GIVEN ENTRIES:
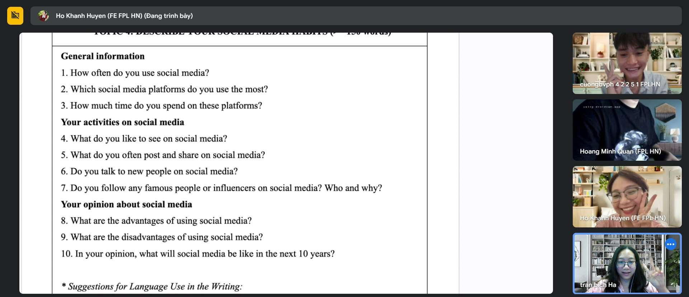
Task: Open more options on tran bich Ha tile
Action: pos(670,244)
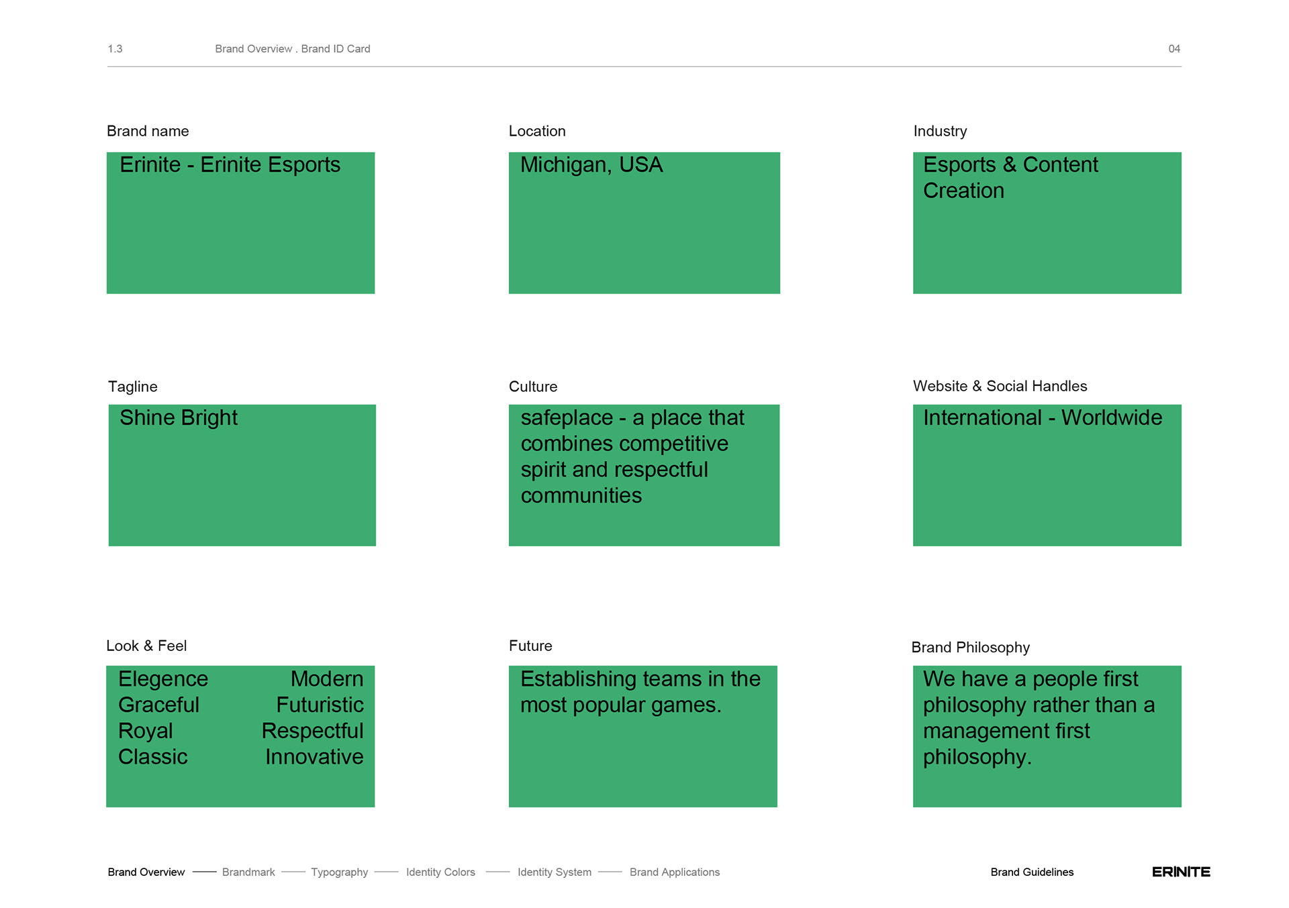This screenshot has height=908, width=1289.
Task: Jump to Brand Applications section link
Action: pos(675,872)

EXERCISE GOAL: Write out every line of the records above word for word, with the pictures left out.

FINAL ANSWER:
Task: Open more options on tran bich Ha tile
Action: pos(670,244)
This screenshot has height=908, width=1289.
Task: Jump to Brand Applications section link
Action: pos(675,872)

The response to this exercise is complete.